Your instructions: Output all of the material once more, so that every line matches the original exactly.

Provided material:
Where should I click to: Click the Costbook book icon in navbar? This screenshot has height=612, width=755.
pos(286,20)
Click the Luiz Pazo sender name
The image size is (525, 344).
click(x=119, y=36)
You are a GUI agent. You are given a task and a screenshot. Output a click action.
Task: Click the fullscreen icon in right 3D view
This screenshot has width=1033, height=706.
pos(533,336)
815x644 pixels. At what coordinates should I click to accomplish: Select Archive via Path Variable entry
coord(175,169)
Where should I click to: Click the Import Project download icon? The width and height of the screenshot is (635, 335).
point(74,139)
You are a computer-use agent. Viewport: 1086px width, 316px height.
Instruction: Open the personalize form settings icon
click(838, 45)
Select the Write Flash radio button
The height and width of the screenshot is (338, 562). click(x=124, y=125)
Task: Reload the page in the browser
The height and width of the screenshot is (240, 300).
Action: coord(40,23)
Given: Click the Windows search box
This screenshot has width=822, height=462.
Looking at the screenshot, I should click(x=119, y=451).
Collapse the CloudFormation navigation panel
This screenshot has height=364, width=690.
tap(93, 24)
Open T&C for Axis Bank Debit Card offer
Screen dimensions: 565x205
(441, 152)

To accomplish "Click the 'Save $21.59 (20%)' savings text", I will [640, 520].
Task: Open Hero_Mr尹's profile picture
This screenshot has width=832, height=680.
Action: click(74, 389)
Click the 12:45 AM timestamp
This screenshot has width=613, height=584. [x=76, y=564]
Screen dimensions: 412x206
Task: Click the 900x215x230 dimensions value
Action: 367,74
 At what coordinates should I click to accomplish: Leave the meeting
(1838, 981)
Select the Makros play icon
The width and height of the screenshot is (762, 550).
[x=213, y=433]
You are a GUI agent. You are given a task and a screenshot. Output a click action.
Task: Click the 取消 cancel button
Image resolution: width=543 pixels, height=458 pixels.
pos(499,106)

Written solution:
Where should I click to: Click the Costbook book icon in navbar? This screenshot has height=612, width=755.
pos(286,20)
Click the Luiz Pazo sender name
The image size is (525, 344).
click(x=119, y=36)
You are a GUI agent. You are given a task and a screenshot. Output a click action.
Task: Click the fullscreen icon in right 3D view
This screenshot has width=1033, height=706.
pos(533,336)
815x644 pixels. At what coordinates should I click to accomplish: Select Archive via Path Variable entry
coord(175,169)
Where should I click to: Click the Import Project download icon? The width and height of the screenshot is (635, 335).
point(74,139)
You are a computer-use agent. Viewport: 1086px width, 316px height.
Instruction: Open the personalize form settings icon
click(838, 45)
Select the Write Flash radio button
The height and width of the screenshot is (338, 562). click(x=124, y=125)
Task: Reload the page in the browser
The height and width of the screenshot is (240, 300).
Action: coord(40,23)
Given: Click the Windows search box
This screenshot has width=822, height=462.
Looking at the screenshot, I should click(x=119, y=451).
Collapse the CloudFormation navigation panel
This screenshot has height=364, width=690.
tap(93, 24)
Open T&C for Axis Bank Debit Card offer
Screen dimensions: 565x205
(441, 152)

To accomplish "Click the 'Save $21.59 (20%)' savings text", I will [640, 520].
Task: Open Hero_Mr尹's profile picture
This screenshot has width=832, height=680.
Action: click(74, 389)
Click the 12:45 AM timestamp
This screenshot has width=613, height=584. [x=76, y=564]
Screen dimensions: 412x206
Task: Click the 900x215x230 dimensions value
Action: 367,74
 At what coordinates should I click to accomplish: Leave the meeting
(1838, 981)
Select the Makros play icon
The width and height of the screenshot is (762, 550).
[x=213, y=433]
You are a GUI agent. You are given a task and a screenshot. Output a click action.
Task: Click the 取消 cancel button
Image resolution: width=543 pixels, height=458 pixels.
pos(499,106)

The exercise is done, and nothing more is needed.